■ **PROBLEMS TO WORK ON**
1. In the unaccent bug reply, why can't Ram's proposed fix be used? Answer in one to three sentences.
2. Resume the unaccent bug reply after its last line, carrying on the diff of generate_unaccent_rules.py.

■ **EXCERPTED TEXT**
++++++++++++++++++++
Re: BUG #15548: Unaccent does not remove combining diacritical characters

Hugh Ranalli Sat, 16 Feb 2019 16:52:22 -0800

On Mon, 11 Feb 2019 at 15:57, Ramanarayana <raam.s...@gmail.com> wrote:


> Hi Hugh,
>
> I tested the script in python 2.7 and it works perfect. The problem is in
> python 3.7(and may be only in windows as you were not getting the issue)
> and I was getting the following error
>
> UnicodeEncodeError: 'charmap' codec can't encode character '\u0100' in
> position 0: character maps to <undefined>
>
>  I went through the python script and found that the stdout encoding is
> set to utf-8 only  if python version is <=2.
>
> I have made the same change for python version 3 as well. Please find the
> patch for the same.Let me know if it makes sense
>
> Regards,
> Ram
>

Hi Ram,
I took a look at this, and unfortunately the proposed fix breaks Python 2
(sys.stdout.encoding isn't a writable attribute in Python 2)  :-(. I've
attached a patch which is compatible with both versions, and have confirmed
that the output is identical across Python 2 and 3 and across both Windows
and Linux. The output on Windows and Linux is identical, once the
difference in line endings is accounted for.

I've also opened the Unicode data file in UTF-8 and added a "with" block
which ensures we close the file when we are done with it. The change makes
the Python2 compatibility a little more complex (2 blocks to remove), but
it's the cleanest I could achieve.

The attached patch goes on top of patch 02 (not on top of the broken,
committed 03). I'm hoping that's not a problem. If it is, let me know and
I'll factor out the changes.

Please let me know if you have any questions.

Best wishes,
Hugh

diff --git a/contrib/unaccent/generate_unaccent_rules.py b/contrib/unaccent/generate_unaccent_rules.py
index 4419a77..7a0a96e 100644
--- a/contrib/unaccent/generate_unaccent_rules.py
+++ b/contrib/unaccent/generate_unaccent_rules.py
@@ -32,9 +32,15 @@
 # The approach is to be Python3 compatible with Python2 "backports".
++++++++++++++++++++
■ **INFORMATION SUPPLIED**
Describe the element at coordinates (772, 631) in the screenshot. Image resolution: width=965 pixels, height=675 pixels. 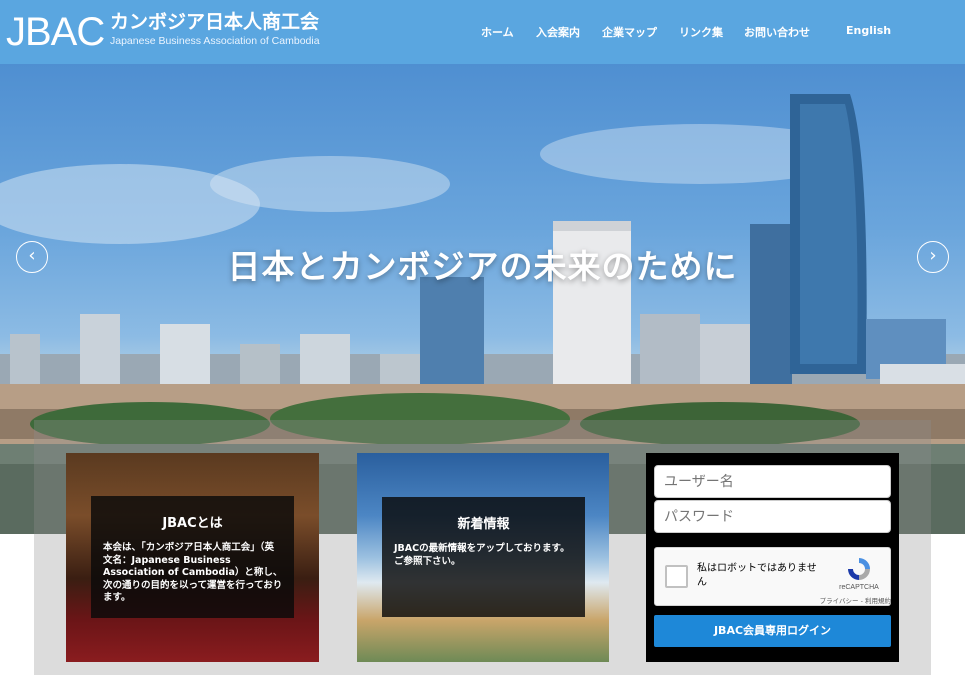
I see `member-login-button: JBAC会員専用ログイン` at that location.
++++++++++++++++++++
■ **OUTPUTS FOR THE TASKS**
1. It breaks Python 2. The fix relies on setting sys.stdout.encoding, and that attribute isn't writable in Python 2.

2.
 from __future__ import print_function
 from __future__ import unicode_literals
+# END: Python 2/3 compatibility - remove when Python 2 compatibility dropped
+
+import argparse
 import codecs
+import re
 import sys
+import xml.etree.ElementTree as ET
 
+# BEGIN: Python 2/3 compatibility - remove when Python 2 compatibility dropped
 if sys.version_info[0] <= 2:
     # Encode stdout as UTF-8, so we can just print to it
     sys.stdout = codecs.getwriter('utf8')(sys.stdout)
@@ -45,12 +51,9 @@ if sys.version_info[0] <= 2:
     # Python 2 and 3 compatible bytes call
     def bytes(source, encoding='ascii', errors='strict'):
         return source.encode(encoding=encoding, errors=errors)
+else:
 # END: Python 2/3 compatibility - remove when Python 2 compatibility dropped
-
-import re
-import argparse
-import sys
-import xml.etree.ElementTree as ET
+    sys.stdout = codecs.getwriter('utf8')(sys.stdout.buffer)
 
 # The ranges of Unicode characters that we consider to be "plain letters".
 # For now we are being conservative by including only Latin and Greek.  This
@@ -61,8 +64,25 @@ PLAIN_LETTER_RANGES = ((ord('a'), ord('z')), # Latin lower case
                        (0x03b1, 0x03c9),     # GREEK SMALL LETTER ALPHA, GREEK SMALL LETTER OMEGA
                        (0x0391, 0x03a9))     # GREEK CAPITAL LETTER ALPHA, GREEK CAPITAL LETTER OMEGA
 
+# Combining marks follow a "base" character, and result in a composite
+# character. Example: "U&'A\0300'"produces "À".There are three types of
+# combining marks: enclosing (Me), non-spacing combining (Mn), spacing
+# combining (Mc). We identify the ranges of marks we feel safe removing.
+# References:
+#   https://en.wikipedia.org/wiki/Combining_character
+#   https://www.unicode.org/charts/PDF/U0300.pdf
+#   https://www.unicode.org/charts/PDF/U20D0.pdf
+COMBINING_MARK_RANGES = ((0x0300, 0x0362),  # Mn: Accents, IPA
+                         (0x20dd, 0x20E0),  # Me: Symbols
+                         (0x20e2, 0x20e4),) # Me: Screen, keycap, triangle
+
 def print_record(codepoint, letter):
-    print (chr(codepoint) + "\t" + letter)
+    if letter:
+        output = chr(codepoint) + "\t" + letter
+    else:
+        output = chr(codepoint)
+
+    print(output)
 
 class Codepoint:
     def __init__(self, id, general_category, combining_ids):
@@ -70,6 +90,16 @@ class Codepoint:
         self.general_category = general_category
         self.combining_ids = combining_ids
 
+def is_mark_to_remove(codepoint):
+    """Return true if this is a combining mark to remove."""
+    if not is_mark(codepoint):
+        return False
+
+    for begin, end in COMBINING_MARK_RANGES:
+        if codepoint.id >= begin and codepoint.id <= end:
+            return True
+    return False
+
 def is_plain_letter(codepoint):
     """Return true if codepoint represents a "plain letter"."""
     for begin, end in PLAIN_LETTER_RANGES:
@@ -206,21 +236,22 @@ def main(args):
     charactersSet = set()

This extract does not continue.